Royaltinya Suara Burung di Kafe, Kentut Diprediksi Jadi Target Baru

Pernyataan Ketua Lembaga Manajemen Kolektif Nasional (LMKN) Dharma Oratmangun mengenai kewajiban membayar royalti bagi kafe yang memutar rekaman suara alam, termasuk kicauan burung, telah memicu reaksi keras dari publik. Dalam sebuah wawancara, Dharma menegaskan bahwa penggunaan suara alam untuk keperluan komersial tetap memiliki hak terkait yang dilindungi oleh undang-undang. Ia menyoroti pentingnya menghargai hak produser fonogram yang mendokumentasikan suara tersebut, menegaskan bahwa karya ini juga memiliki hak perlindungan yang sama dengan musik yang lebih umum.

Fenomena ini muncul seiring dengan semakin banyak pemilik kafe dan restoran yang memutar suara alam sebagai cara untuk menghindari kewajiban royalti musik. Dharma mengungkapkan kekesalannya terhadap sikap pelaku usaha yang enggan menghargai hak kekayaan intelektual orang lain. “Mendapatkan keuntungan di kafe atau lain-lain, tetapi tidak mau bayar haknya orang, itu kan tidak bagus,” ujarnya.

Reaksi publik terhadap pernyataan tersebut terbilang cukup keras, dengan banyak warganet mengekspresikan kebingungan dan kemarahan mereka di media sosial. Mereka mempertanyakan logika di balik kebijakan ini. Salah satunya, seorang pengguna Instagram mempertanyakan apakah pemerintah akan terus menambah pungutan, bahkan dari sesuatu yang sepele seperti suara alam. “Apakah pemerintah ke depannya akan menarik pungutan dari kentut?” tanyanya dalam sindiran sarkastik yang viral.

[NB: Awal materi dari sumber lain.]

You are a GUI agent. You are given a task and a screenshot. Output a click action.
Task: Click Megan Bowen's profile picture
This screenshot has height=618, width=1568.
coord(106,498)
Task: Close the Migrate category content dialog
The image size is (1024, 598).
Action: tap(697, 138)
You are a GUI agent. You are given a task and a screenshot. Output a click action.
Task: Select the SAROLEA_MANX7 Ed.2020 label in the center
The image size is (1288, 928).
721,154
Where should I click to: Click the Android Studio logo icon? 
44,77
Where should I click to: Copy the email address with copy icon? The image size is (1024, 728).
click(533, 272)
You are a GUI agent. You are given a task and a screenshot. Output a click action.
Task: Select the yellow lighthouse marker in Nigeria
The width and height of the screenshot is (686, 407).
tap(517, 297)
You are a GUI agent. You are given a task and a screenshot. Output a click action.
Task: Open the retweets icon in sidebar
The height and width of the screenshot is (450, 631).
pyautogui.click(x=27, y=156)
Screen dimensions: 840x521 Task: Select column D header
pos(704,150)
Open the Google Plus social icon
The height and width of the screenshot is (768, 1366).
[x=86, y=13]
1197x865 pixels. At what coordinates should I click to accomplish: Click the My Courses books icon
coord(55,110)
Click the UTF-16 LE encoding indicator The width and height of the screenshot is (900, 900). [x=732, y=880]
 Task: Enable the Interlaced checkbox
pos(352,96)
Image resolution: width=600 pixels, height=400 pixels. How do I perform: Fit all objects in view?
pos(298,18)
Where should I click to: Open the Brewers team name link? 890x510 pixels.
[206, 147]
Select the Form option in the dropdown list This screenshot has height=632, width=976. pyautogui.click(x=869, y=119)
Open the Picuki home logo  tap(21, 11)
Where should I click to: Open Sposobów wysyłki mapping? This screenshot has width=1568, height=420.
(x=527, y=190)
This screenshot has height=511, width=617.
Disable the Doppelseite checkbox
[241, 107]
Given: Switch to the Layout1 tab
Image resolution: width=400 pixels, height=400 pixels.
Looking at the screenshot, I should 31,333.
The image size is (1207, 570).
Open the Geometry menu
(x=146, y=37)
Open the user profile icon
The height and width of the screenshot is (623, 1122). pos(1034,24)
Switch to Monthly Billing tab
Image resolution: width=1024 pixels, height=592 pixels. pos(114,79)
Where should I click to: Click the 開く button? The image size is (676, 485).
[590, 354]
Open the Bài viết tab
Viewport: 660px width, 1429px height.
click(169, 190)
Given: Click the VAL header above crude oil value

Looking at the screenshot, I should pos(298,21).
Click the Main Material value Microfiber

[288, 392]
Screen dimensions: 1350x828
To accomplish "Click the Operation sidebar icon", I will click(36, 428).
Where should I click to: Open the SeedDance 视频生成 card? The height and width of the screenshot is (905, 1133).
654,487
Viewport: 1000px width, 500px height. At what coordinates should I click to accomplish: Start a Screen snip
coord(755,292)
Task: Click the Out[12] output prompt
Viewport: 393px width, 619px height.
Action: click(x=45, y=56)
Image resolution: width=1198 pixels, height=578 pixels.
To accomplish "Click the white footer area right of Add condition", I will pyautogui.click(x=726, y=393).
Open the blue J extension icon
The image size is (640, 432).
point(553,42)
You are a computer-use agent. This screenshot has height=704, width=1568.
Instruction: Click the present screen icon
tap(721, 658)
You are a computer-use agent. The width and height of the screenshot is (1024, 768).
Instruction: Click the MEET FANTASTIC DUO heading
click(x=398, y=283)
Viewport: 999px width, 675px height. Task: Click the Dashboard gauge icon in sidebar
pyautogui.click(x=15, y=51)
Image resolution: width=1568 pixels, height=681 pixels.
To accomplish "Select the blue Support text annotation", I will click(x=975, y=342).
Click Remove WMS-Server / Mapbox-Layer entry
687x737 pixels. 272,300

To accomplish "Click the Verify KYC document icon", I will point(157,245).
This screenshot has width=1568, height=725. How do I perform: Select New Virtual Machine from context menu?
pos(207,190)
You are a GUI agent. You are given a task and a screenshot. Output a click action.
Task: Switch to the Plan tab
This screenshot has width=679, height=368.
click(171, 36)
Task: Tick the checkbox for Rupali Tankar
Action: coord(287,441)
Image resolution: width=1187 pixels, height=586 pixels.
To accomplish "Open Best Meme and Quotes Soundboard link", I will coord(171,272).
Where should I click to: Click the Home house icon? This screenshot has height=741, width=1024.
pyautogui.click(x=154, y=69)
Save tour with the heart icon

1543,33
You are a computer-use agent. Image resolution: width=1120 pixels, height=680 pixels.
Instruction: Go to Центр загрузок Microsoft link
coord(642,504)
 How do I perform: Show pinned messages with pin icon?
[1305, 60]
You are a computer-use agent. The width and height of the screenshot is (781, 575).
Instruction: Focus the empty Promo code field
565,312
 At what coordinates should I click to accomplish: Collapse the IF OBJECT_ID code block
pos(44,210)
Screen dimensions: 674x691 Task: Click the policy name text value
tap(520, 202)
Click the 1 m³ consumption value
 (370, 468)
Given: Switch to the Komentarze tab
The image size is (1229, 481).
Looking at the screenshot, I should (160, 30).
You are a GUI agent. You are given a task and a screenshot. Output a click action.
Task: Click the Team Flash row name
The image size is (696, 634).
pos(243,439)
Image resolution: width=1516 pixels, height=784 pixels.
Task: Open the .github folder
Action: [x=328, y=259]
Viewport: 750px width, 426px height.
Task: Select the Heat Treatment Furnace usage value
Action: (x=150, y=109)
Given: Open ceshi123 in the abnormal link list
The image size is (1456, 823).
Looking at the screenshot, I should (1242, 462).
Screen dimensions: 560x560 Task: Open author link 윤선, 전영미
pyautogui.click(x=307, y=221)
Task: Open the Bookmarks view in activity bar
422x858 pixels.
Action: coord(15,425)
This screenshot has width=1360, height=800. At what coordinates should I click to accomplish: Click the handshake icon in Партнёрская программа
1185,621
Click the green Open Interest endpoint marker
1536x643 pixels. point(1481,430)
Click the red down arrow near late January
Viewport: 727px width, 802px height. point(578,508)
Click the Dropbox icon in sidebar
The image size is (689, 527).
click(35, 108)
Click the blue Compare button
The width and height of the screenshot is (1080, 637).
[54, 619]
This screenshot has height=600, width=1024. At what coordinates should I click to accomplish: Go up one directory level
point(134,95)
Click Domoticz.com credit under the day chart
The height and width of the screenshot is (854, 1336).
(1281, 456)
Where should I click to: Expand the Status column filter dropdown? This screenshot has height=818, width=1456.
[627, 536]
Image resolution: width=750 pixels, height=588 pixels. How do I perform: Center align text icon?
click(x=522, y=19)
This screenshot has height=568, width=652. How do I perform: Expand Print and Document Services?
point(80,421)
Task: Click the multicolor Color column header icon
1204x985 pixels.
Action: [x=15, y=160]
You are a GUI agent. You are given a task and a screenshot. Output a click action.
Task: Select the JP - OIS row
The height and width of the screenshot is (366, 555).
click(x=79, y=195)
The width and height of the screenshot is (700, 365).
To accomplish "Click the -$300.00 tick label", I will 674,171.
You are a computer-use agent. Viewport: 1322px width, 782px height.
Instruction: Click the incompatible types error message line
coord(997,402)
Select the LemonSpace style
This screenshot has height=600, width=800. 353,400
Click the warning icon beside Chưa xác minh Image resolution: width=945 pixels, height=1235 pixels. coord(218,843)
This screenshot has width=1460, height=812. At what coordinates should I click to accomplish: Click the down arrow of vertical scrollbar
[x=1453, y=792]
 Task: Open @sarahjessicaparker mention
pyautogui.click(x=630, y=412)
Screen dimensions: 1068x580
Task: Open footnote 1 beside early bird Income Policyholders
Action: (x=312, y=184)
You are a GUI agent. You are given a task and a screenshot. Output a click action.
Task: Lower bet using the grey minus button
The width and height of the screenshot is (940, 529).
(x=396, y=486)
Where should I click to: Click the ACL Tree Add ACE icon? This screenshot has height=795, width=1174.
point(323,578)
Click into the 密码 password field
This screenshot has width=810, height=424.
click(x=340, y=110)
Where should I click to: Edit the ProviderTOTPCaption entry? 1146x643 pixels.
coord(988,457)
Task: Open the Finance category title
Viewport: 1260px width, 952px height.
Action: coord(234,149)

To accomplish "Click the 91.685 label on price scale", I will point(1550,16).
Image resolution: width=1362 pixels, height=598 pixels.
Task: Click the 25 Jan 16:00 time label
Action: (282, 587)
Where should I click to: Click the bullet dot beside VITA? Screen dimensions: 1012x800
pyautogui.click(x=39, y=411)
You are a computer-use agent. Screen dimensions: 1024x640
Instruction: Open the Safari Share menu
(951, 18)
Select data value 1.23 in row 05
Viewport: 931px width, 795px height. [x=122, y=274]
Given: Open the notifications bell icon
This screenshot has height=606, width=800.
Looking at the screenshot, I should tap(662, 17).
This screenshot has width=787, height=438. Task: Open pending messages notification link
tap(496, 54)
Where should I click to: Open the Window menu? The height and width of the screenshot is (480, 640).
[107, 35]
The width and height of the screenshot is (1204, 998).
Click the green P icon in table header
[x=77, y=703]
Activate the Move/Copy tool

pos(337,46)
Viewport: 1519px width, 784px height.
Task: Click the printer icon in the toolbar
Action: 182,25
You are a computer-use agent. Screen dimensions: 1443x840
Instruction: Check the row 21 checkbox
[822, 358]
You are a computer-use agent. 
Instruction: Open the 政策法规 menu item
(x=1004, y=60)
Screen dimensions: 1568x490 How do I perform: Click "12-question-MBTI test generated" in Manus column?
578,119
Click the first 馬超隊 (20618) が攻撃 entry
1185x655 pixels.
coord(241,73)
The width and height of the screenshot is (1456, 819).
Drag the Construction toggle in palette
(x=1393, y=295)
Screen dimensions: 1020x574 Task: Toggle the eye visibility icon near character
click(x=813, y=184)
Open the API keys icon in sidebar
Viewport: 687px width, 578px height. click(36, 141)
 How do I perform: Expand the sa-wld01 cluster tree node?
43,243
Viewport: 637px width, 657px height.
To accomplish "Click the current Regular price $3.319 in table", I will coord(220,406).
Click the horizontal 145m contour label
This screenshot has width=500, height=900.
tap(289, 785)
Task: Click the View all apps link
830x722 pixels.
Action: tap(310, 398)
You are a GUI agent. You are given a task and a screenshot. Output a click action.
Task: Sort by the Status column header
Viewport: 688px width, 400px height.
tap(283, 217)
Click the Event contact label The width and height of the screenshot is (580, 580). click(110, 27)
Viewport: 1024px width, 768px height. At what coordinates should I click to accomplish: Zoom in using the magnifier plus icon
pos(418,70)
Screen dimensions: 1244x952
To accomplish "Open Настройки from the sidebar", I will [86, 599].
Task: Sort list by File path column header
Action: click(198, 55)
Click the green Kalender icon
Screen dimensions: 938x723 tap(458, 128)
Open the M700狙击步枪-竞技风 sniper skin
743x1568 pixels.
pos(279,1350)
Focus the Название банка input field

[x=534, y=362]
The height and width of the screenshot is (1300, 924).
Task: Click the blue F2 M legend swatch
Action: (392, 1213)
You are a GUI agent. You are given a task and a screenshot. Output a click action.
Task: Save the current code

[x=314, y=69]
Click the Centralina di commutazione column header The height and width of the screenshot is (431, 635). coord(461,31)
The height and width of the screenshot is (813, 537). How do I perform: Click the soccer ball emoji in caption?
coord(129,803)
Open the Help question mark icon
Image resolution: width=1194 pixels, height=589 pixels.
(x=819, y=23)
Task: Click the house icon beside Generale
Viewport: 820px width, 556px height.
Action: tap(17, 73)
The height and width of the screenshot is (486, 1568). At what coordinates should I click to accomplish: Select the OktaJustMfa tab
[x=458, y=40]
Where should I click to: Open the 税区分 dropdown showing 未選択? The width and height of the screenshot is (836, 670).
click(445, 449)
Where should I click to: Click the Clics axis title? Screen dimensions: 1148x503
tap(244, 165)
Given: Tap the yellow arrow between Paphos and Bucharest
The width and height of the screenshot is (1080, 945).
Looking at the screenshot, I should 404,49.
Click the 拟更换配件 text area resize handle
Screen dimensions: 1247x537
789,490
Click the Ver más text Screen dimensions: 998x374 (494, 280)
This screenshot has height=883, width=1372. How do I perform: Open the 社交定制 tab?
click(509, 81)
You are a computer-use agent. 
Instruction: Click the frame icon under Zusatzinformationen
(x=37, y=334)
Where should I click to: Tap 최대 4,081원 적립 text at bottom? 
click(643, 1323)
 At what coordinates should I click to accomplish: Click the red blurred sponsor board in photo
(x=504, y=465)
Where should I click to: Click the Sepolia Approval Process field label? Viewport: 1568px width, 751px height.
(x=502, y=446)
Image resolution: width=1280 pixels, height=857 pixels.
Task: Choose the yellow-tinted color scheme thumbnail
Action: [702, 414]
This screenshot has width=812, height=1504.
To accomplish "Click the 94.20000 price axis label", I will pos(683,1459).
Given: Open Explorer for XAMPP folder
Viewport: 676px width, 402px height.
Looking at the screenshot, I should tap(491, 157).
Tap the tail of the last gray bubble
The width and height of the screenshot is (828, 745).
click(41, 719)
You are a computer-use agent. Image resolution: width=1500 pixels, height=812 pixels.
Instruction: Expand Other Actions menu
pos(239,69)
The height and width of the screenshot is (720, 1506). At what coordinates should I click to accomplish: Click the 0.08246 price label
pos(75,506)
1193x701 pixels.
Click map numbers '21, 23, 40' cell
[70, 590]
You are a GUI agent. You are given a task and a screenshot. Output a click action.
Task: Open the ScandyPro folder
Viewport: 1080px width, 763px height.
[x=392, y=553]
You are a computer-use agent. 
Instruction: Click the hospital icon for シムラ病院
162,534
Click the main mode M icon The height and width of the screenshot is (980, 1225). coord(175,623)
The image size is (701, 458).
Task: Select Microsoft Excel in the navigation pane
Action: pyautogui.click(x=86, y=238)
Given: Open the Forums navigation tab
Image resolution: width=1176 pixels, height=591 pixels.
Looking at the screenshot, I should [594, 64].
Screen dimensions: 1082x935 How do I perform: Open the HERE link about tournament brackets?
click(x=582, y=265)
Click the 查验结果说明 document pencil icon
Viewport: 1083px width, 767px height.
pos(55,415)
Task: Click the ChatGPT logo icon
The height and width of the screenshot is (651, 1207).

Kritik tersebut menyoroti persepsi bahwa pemerintah seolah tidak puas dengan eksploitasi atas sumber daya alam. Seorang perempuan dalam video viral bahkan menekankan bahwa suara alam Indonesia, yang sudah terancam oleh perusakan, kini seakan akan dijadikan objek komersialisasi lanjutan. Sikap skeptis ini menambah gelombang protes di media sosial tentang kebijakan ini, yang dianggap tidak berpihak pada pelaku usaha kecil.

Dalam konteks yang lebih luas, pernyataan Dharma juga mengingatkan masyarakat akan pentingnya pendidikan mengenai hak cipta dan kewajiban untuk menghargainya. Menurutnya, sebagian masyarakat belum sepenuhnya memahami tanggung jawab ini. Ketidaktahuan ini yang sering kali membuat pengusaha kecil enggan memenuhi kewajiban royalti, memicu ketidakpuasan di kalangan pelaku industri kreatif.

Lebih jauh, polemik ini juga mencerminkan kegelisahan yang lebih besar terhadap peraturan yang dianggap semakin membebani masyarakat. Hal ini menjadi sorotan dalam era di mana pengusaha kecil berjuang untuk bertahan di tengah tantangan ekonomi yang semakin berat. Kewajiban untuk membayar royalti suara alam menambah tekanan pada usaha yang sudah berjuang untuk bertahan.

Melihat sikap publik yang kian kritis, perkembangan lebih lanjut dari isu ini akan menarik untuk disimak. Apakah pemerintah akan mempertimbangkan ulang kebijakan ini, ataukah akan ada inisiatif untuk memberikan pemahaman yang lebih baik kepada masyarakat mengenai pentingnya menghargai hak cipta? Yang pasti, perdebatan ini telah mengundang perhatian luas dan bisa menjadi langkah awal menuju perbaikan kebijakan hak cipta di Indonesia.

Sementara itu, kemungkinan munculnya pungutan baru di sektor lain, termasuk yang sepele seperti suara alami atau aktivitas manusia biasa, menjadi tantangan tersendiri dalam kondisi ekonomi saat ini. Terlepas dari pandangan pro dan kontra, satu hal pasti: isu ini telah membuka diskusi penting tentang menghargai karya, hak cipta, dan dampaknya terhadap pelaku usaha kecil di Indonesia.